Here, we can both wallow in my ignorance for a while.

What does “number” mean to you? Why is infinity not even capable of being viewed as a number? Is -1 a number? Is sqrt(-1) a number? And how does this terminological quibble manage to impinge upon the (meta)physical facts of the universe’s temporal history?

Yes, “infinity” has a meaning. Like most words in natural language , it has a whole bunch of meanings, connected by family resemblances, no one fiber running through them all. So does “number”. One very natural thing to do is to think of some kinds of “number” as including some notions of “infinity” or “the infinite”. And why not? Do you make this much of a fuss when someone uses sqrt(-1) in a calculation, objecting “But that is not a number!”. Hell, people objected to taking 0 as a number at one point. There is no fixed system of numbers; there are systems that are useful for various purposes, and it may well be that the system most useful for describing the temporal history of the universe is not the system you have in mind.

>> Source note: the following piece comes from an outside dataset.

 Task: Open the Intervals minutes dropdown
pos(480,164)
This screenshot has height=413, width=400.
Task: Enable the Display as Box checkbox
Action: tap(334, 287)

Begbert, your ledger assumes a starting point which implies finiteness from now which is a contradiction of the assumption of infinite history. Forget the ledger, it can be the same way going backward as it is going forward, and that is there is no end-point (as in there is no beginning and there is no end). It seems hard to understand that concept (I know it’s weird for me), but if the universe has taught us anything, it’s that it’s weird.

Also, you state that “time” is required (for things to happen, etc.). This is very undecided. It’s truly not known what time is, if anything, and it’s possible that it doesn’t really exist.

That’s not the point. After all, our empirical observations (however unlikely) could be wrong. The point is, is it even logically possible for the universe to not have a beginning.

But what about my magic clock? I’m not saying there was ever a point where it read -∞. I’m just saying that there is no X, such that it reads (N-X), but not (N-X-1). Since that applies to arbitrarily large Xs, that effectively means time is infinite.